Start of Provided records

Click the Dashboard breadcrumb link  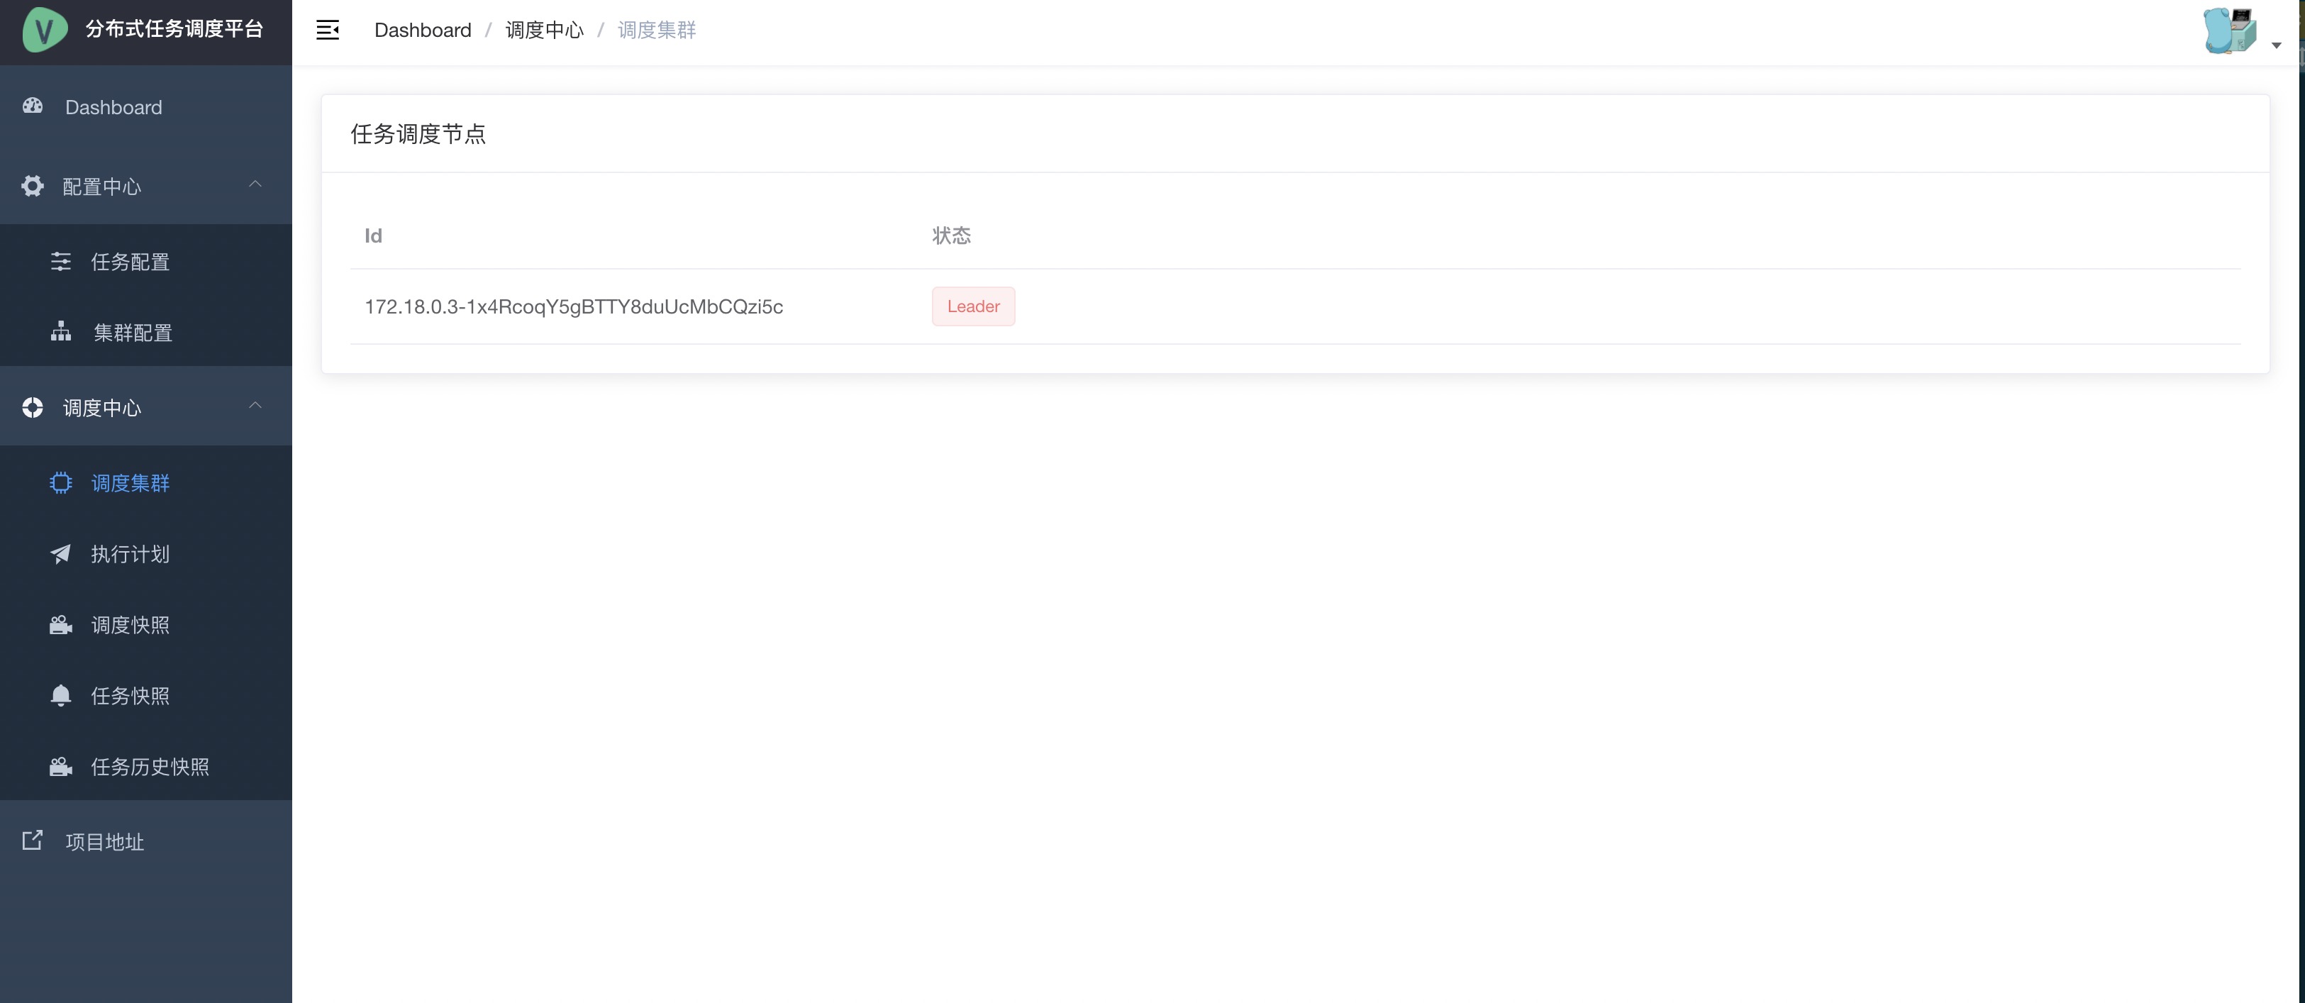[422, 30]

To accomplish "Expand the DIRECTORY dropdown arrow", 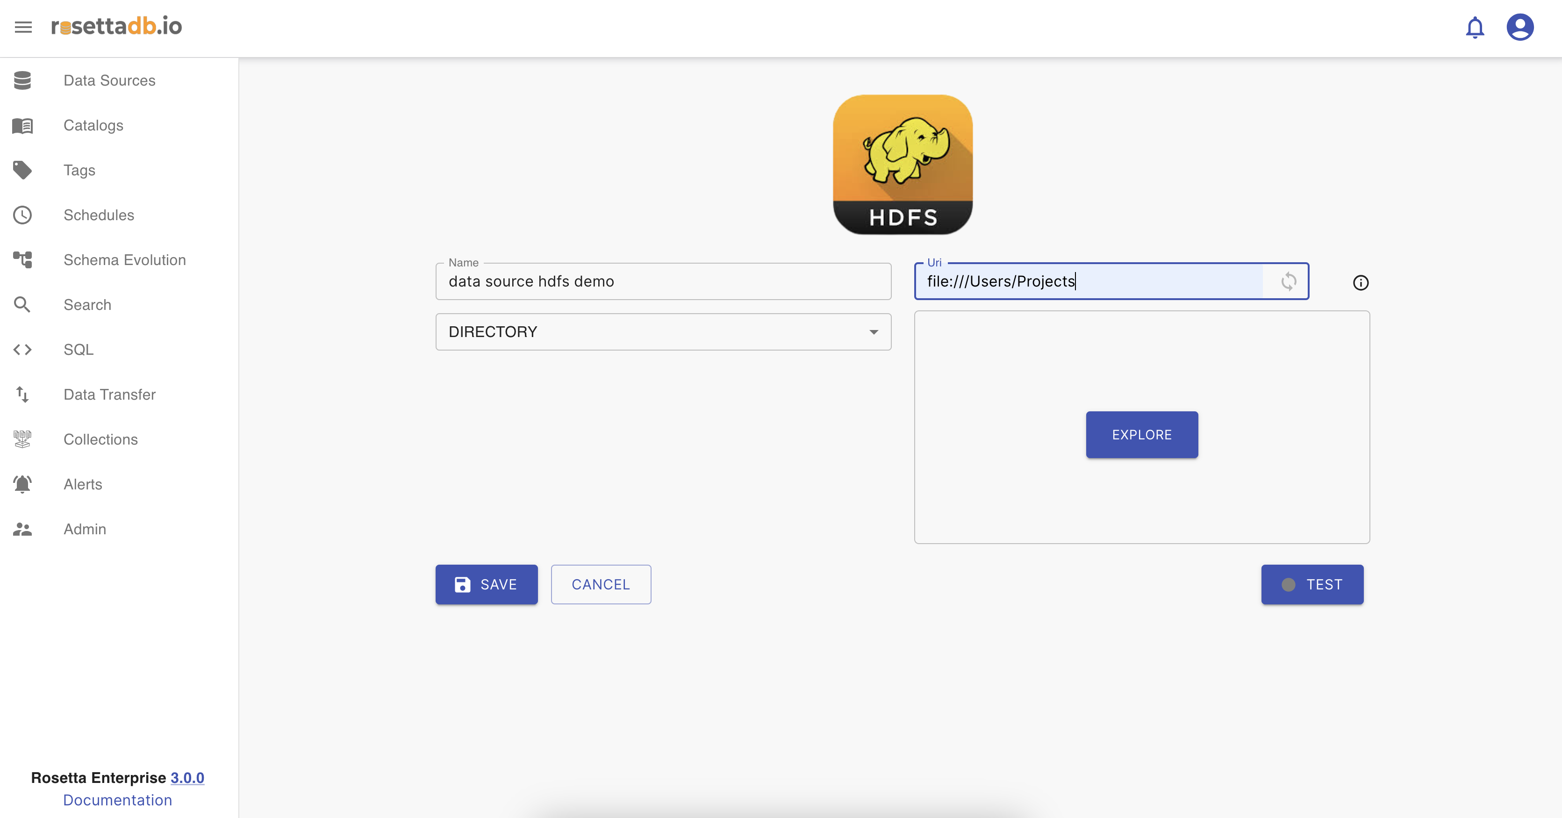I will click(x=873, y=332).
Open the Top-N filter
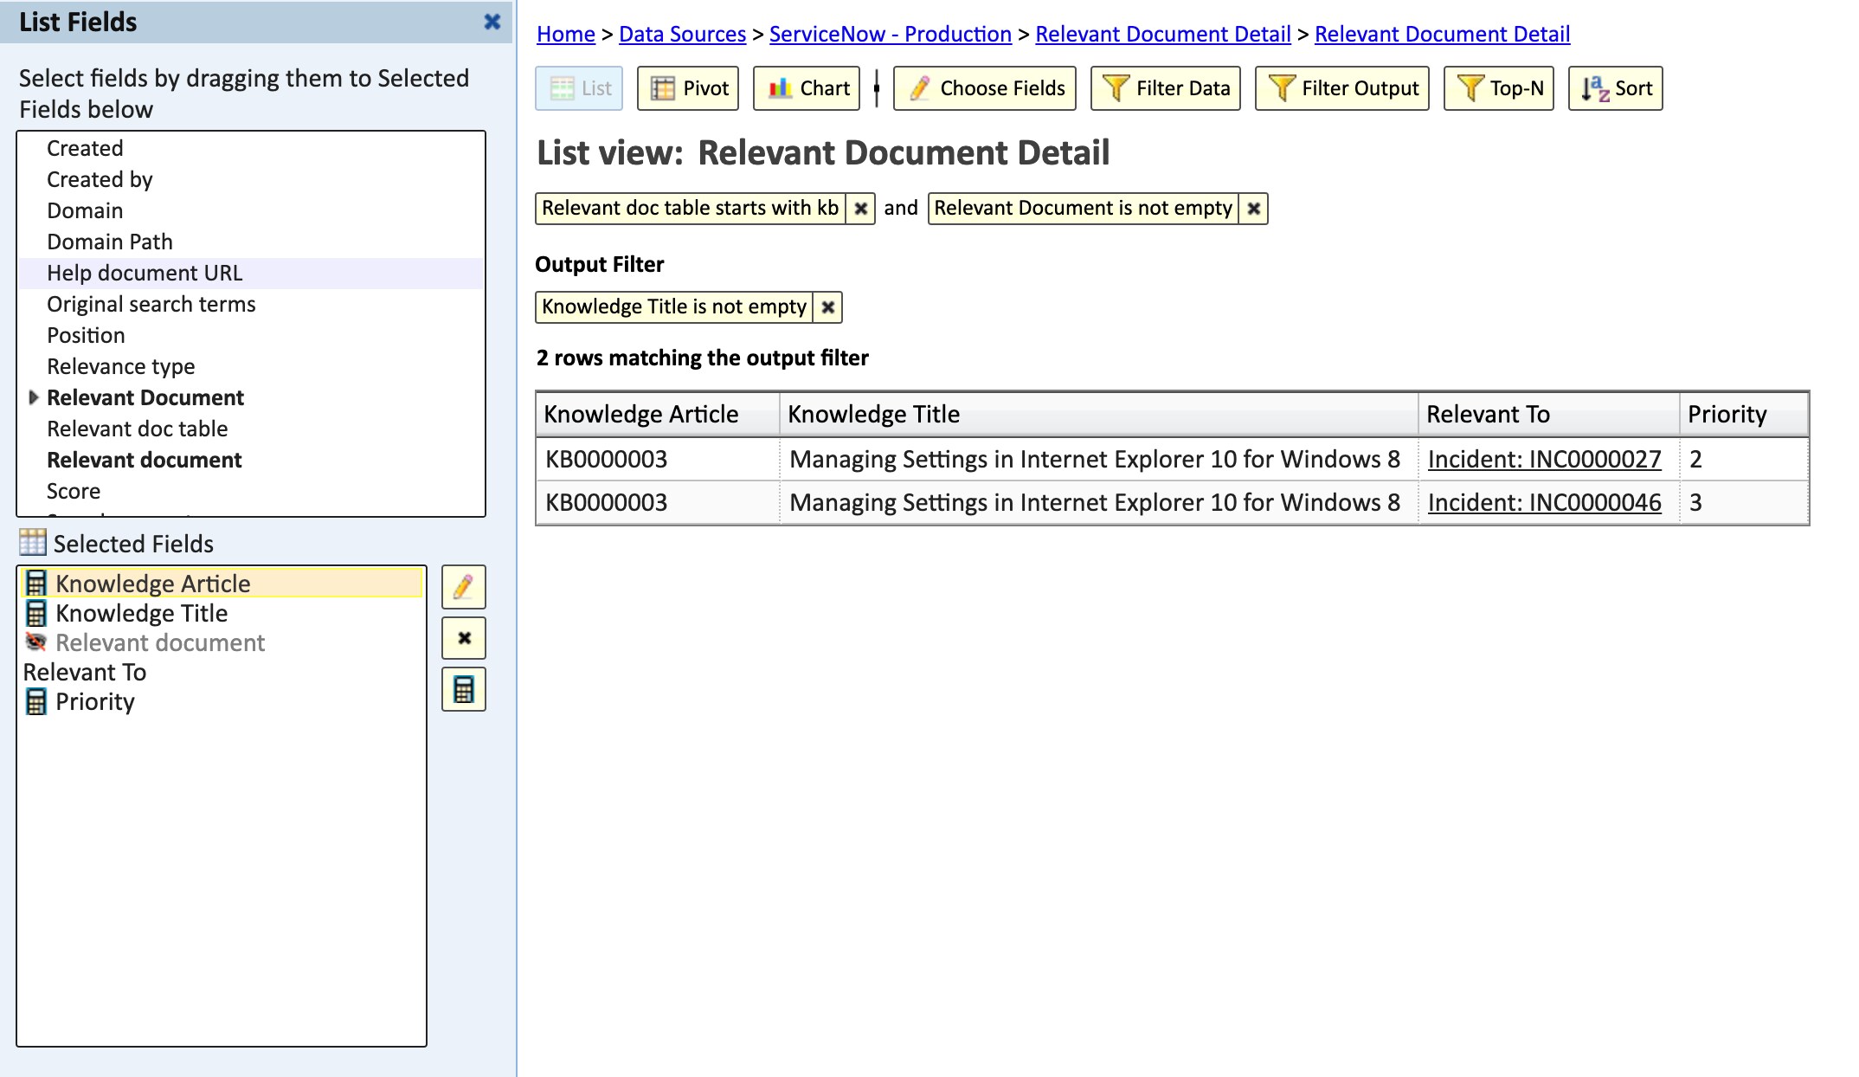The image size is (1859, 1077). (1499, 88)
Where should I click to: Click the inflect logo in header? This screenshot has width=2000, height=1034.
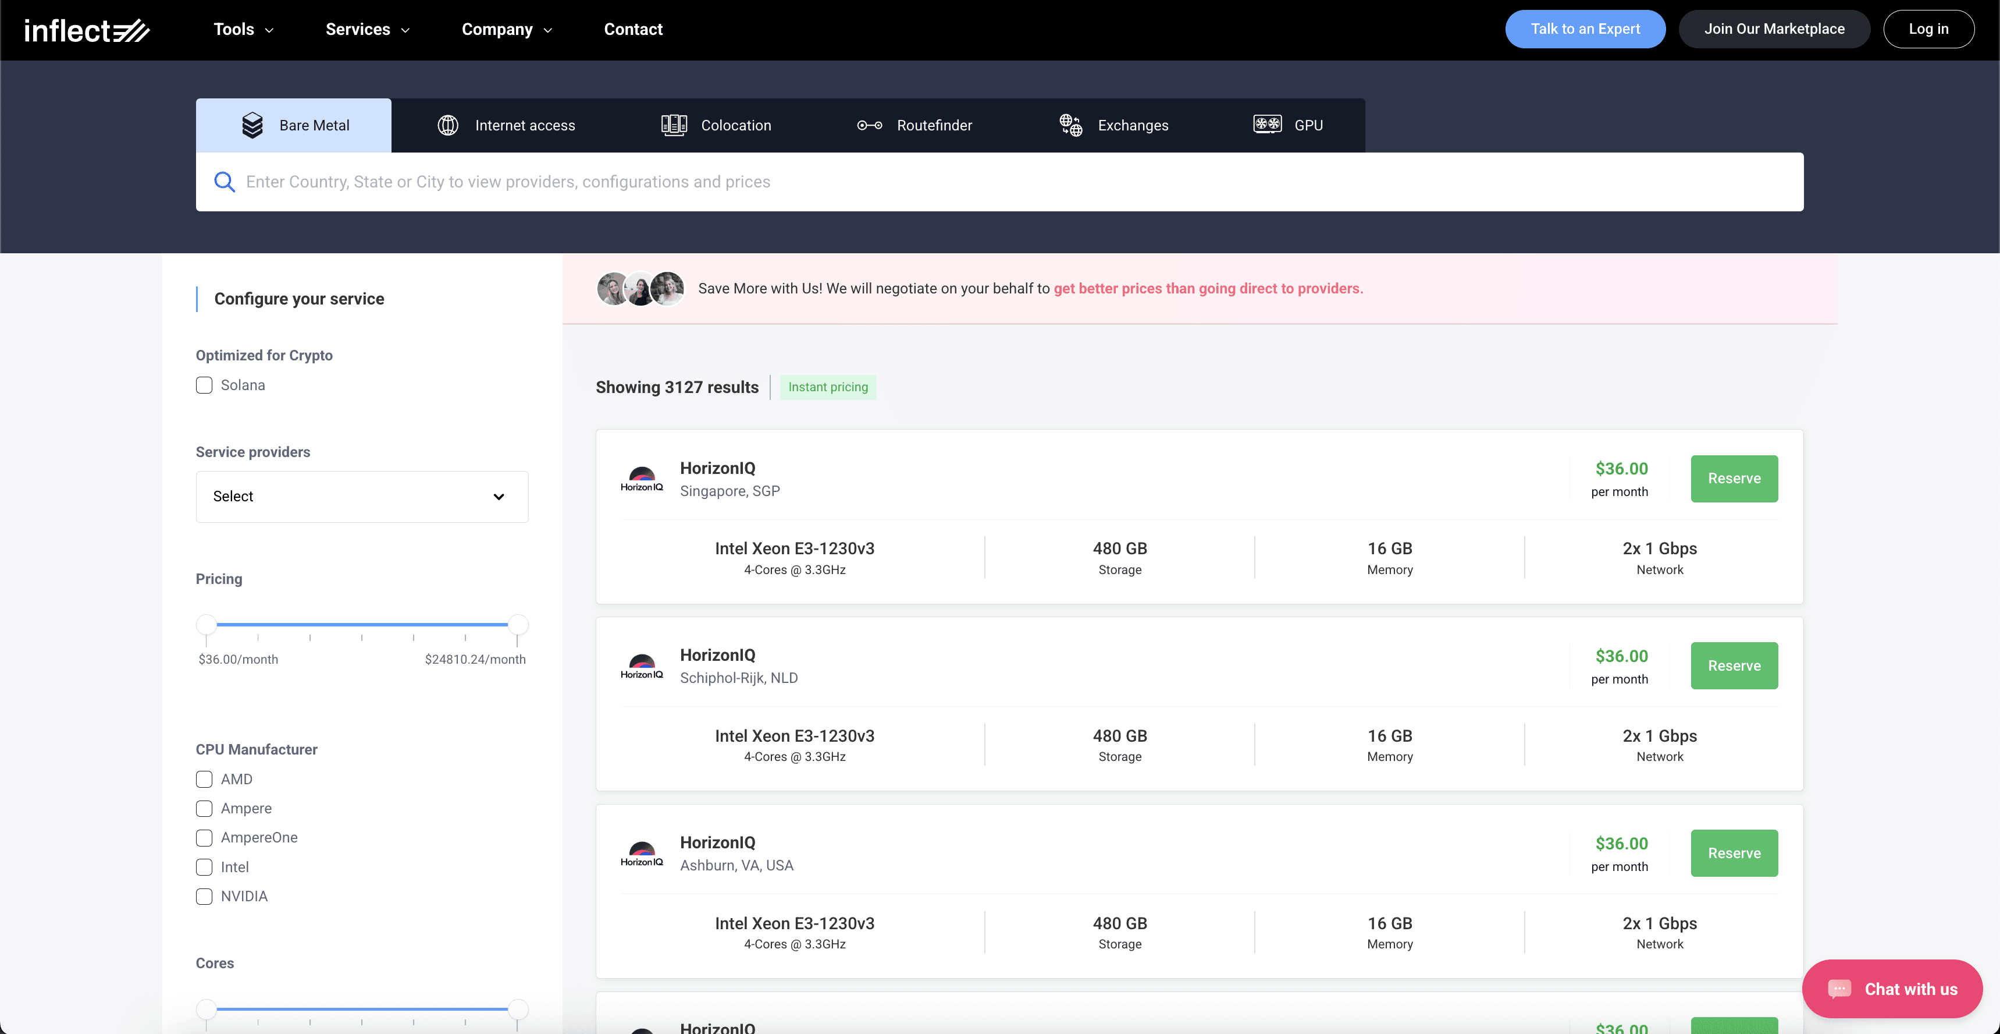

End of Provided records

Work item: Exactly the lines from the one with "Open the Top-N filter" through the end of the entries above must be written out, and no pictures may be included.

Finished task:
Open the Top-N filter
The image size is (1859, 1077). (1499, 88)
Where should I click to: Click the inflect logo in header? This screenshot has width=2000, height=1034.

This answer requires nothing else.